-------- Records for the task

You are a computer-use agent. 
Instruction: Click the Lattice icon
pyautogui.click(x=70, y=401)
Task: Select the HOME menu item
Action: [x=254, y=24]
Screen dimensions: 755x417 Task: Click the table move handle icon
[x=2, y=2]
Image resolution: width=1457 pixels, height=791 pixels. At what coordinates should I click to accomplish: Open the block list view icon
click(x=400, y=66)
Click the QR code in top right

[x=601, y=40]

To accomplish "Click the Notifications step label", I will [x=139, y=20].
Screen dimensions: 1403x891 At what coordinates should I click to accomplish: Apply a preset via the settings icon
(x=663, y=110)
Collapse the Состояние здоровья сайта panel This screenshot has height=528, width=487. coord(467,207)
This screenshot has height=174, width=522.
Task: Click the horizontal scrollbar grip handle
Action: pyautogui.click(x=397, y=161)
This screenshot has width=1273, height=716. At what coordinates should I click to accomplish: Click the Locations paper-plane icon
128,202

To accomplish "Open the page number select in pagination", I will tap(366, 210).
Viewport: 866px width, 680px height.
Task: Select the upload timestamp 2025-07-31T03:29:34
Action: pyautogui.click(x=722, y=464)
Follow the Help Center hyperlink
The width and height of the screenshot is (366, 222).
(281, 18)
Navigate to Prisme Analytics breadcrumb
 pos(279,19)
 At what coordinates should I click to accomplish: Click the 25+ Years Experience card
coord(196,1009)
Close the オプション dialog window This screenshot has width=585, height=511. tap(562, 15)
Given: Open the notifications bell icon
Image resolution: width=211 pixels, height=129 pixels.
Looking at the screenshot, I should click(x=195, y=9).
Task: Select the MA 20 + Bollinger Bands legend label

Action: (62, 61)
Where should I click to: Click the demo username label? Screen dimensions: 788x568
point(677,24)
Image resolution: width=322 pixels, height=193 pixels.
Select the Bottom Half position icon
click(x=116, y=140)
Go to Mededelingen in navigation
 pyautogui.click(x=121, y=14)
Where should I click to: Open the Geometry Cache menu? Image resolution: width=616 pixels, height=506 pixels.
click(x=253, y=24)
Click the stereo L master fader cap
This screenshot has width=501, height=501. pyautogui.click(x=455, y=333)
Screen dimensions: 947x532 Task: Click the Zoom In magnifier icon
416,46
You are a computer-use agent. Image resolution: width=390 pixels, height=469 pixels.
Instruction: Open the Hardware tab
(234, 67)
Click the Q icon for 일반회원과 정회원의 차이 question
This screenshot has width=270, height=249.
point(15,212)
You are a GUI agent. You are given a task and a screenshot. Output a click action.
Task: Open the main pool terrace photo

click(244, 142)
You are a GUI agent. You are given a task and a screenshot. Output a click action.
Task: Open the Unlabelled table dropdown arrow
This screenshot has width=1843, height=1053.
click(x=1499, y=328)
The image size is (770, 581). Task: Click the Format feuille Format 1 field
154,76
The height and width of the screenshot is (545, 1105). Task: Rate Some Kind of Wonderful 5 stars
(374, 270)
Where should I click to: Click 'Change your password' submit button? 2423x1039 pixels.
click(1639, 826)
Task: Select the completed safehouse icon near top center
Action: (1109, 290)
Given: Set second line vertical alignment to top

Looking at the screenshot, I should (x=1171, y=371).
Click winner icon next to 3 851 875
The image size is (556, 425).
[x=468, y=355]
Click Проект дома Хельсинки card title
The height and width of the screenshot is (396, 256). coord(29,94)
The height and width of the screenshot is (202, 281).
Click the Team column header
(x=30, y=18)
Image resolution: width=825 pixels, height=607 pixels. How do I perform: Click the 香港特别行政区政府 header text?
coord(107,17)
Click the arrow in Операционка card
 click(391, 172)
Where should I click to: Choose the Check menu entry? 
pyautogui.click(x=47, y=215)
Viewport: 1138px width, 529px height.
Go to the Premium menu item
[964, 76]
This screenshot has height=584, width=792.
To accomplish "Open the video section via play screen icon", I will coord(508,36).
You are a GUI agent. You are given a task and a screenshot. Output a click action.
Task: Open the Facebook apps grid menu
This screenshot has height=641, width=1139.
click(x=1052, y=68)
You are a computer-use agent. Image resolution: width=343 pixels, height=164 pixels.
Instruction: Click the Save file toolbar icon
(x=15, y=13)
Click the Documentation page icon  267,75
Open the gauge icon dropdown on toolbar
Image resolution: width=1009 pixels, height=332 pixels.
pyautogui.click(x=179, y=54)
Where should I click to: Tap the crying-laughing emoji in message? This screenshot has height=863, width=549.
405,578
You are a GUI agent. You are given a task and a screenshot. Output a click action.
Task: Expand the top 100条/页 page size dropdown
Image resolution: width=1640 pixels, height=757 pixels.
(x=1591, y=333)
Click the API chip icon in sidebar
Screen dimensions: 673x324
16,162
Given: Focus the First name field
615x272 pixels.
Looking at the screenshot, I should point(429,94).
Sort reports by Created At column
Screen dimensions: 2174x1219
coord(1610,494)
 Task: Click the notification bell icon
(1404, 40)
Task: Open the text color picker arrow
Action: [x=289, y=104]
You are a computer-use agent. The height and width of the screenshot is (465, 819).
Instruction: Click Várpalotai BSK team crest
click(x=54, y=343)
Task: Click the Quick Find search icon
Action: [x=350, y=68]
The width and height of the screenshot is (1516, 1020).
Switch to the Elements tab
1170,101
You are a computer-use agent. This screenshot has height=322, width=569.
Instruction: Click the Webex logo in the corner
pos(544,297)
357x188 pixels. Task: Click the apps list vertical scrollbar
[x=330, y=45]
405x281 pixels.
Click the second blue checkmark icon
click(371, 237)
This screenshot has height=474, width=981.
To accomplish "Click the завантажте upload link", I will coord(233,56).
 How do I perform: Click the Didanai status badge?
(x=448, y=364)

----------------

> **What this task involves**
Copy the records from the line with "This screenshot has width=1273, height=716." to the line with "point(677,24)", changing "paper-plane" to "send" and leaving the rest as it is.

> **Final result**
This screenshot has width=1273, height=716. At what coordinates should I click to accomplish: Click the Locations send icon
128,202

To accomplish "Open the page number select in pagination", I will tap(366, 210).
Viewport: 866px width, 680px height.
Task: Select the upload timestamp 2025-07-31T03:29:34
Action: pyautogui.click(x=722, y=464)
Follow the Help Center hyperlink
The width and height of the screenshot is (366, 222).
(281, 18)
Navigate to Prisme Analytics breadcrumb
 pos(279,19)
 At what coordinates should I click to accomplish: Click the 25+ Years Experience card
coord(196,1009)
Close the オプション dialog window This screenshot has width=585, height=511. tap(562, 15)
Given: Open the notifications bell icon
Image resolution: width=211 pixels, height=129 pixels.
Looking at the screenshot, I should click(x=195, y=9).
Task: Select the MA 20 + Bollinger Bands legend label

Action: (62, 61)
Where should I click to: Click the demo username label? Screen dimensions: 788x568
point(677,24)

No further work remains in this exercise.